5.3   Il importe sans aucun doute de veiller à une application efficace du droit national et au respect des règles en vigueur. Sur ce point, le CESE partage pleinement l'avis de la Commission. Il est également primordial que la mise en œuvre des normes minimales soit considérée comme un tremplin pour la véritable amélioration des conditions de travail et de vie, et non pas comme la phase ultime de l'évolution amorcée. Une application correcte repose sur des instruments et un soutien efficaces et adaptés, surtout lorsqu'il s'agit d'opérations transfrontalières. Ce dernier aspect est particulièrement pertinent s'agissant de l'application et de la mise en œuvre de la directive sur le détachement des travailleurs (23). Un simple appel à la coopération ne suffit pas: seul un cadre contraignant dans toute l'Europe sera pertinent. Sur ce point, il conviendrait plus particulièrement de s'attacher davantage aussi à élaborer des mesures efficaces applicables à la réalisation d'opérations transfrontalières.

5.4   Le dialogue social interprofessionnel, sectoriel et transnational reste l'un des principaux piliers du modèle social au sein des États membres et de l'UE. Étant d'importantes forces motrices pour la réalisation du progrès économique et social, les employeurs et les syndicats jouent un rôle clé dans la réponse apportée aux défis sociaux (24).

5.5   Le dialogue civil — qu'il y a lieu de distinguer clairement du dialogue social — sera un autre grand pilier à l'avenir. Impliquer les citoyens et leurs organisations à tous les niveaux dans la construction de l'Europe sociale sera un véritable défi (25).

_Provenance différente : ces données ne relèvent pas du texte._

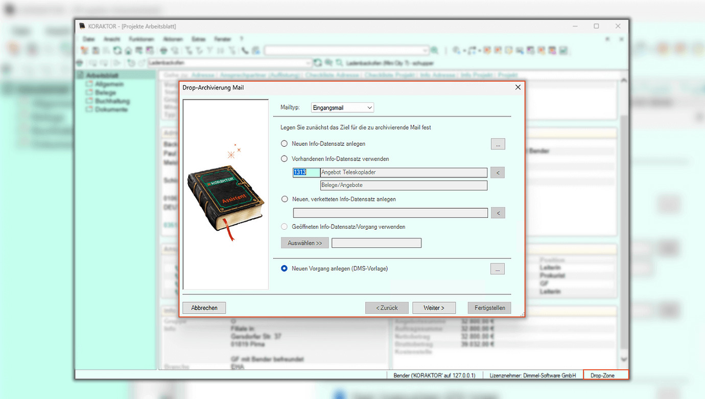
Task: Click the home icon in the toolbar
Action: coord(128,51)
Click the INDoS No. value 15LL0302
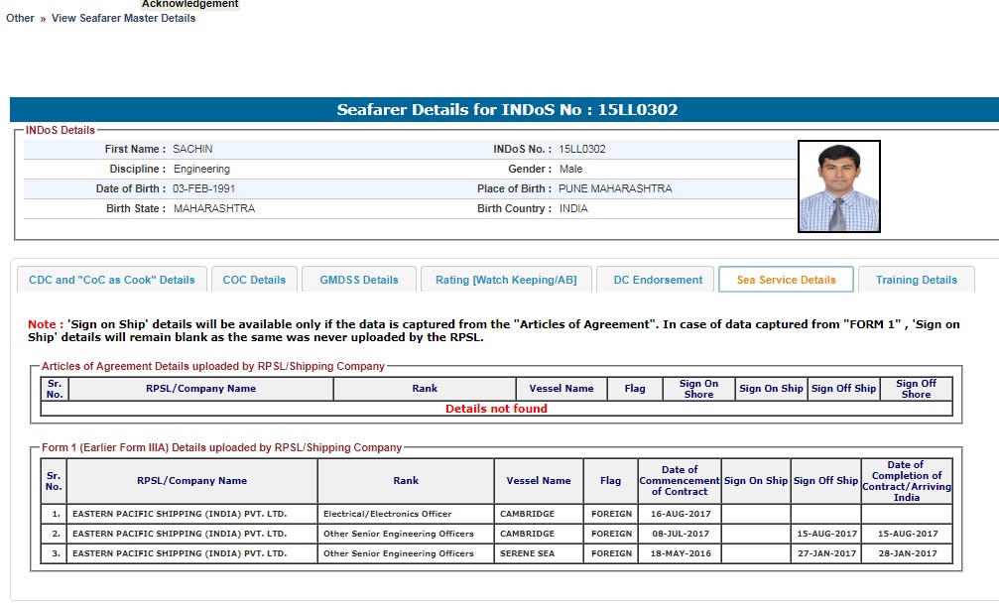This screenshot has height=604, width=999. point(582,149)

5.6   Le CESE partage le point de vue de la Commission selon lequel il y a lieu d'exploiter le potentiel de la méthode ouverte de coordination (MOC) et de fixer à cet égard des objectifs, tant quantitatifs que qualitatifs. Le CESE confirme que la MOC devrait être plus locale, reflétant de la sorte l'approche participative ascendante et la nécessaire coordination des partenaires et des politiques (26). Il recommande également d'associer plus largement le Parlement européen à la MOC, ce qui permettrait de renforcer la légitimité démocratique de celle-ci.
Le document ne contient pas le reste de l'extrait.